9月9日の未明、新潟市秋葉区の畑に現れたのはイノシシだ。
イノシシの出た現場へ行ってみると、畑の近くは荒らされ、地中がむき出しの状態となっていた。
イノシシを撮影したのは、畑を管理する農家の山﨑久雄さん。
「土の中にいるミミズとか虫を食べる。これは堆肥置き場だったけど、2年前は7頭、親を入れて8頭出てきた」
県内では例年、野生鳥獣による農作物の被害が多く発生していて、2022年度の被害額は約2億4000万円に上っている。
山﨑さんは、畑が動物に荒らされたことから3年前にカメラを設置。
映像から動物の行動などを確認し、対策してきたが、「いま、秋葉区はものすごくイノシシがあちこちに出没していて大変な状況」と被害は深刻化していると言う。

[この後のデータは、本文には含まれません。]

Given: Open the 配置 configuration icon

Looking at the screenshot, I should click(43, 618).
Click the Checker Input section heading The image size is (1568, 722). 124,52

さらに、山﨑さんの知人の田んぼは稲が踏み倒される被害に遭っていた。
この現状に、山﨑さんは「イノシシが一晩でやった。今までこんなに踏み倒されたことなかった。今年は1頭じゃないから、広範囲になった」と話す。
設置したカメラにはイノシシが何度も現れる様子が映っていて、9月9日に稲刈りをしたものの、ほとんど収穫はできなかったという。
一方、田んぼに現れるのはイノシシだけではない。暗闇に映っていたのは大きなクマ。
さらに別の日には複数のアライグマに、キツネの親子まで…
かわいらしくも見えるが、その数が増えれば被害につながりかねず、山﨑さんは行政とも連携した対応が必要だと話す。
「このままいけば、他県と同じように『イノシシにかまれた』とか、そういう状況になってくる。そうならないように個体数を減らす。減らすには捕獲・駆除しかない」
県の誇る農産物をどのように守るのか…官民一体となった対策が求められている。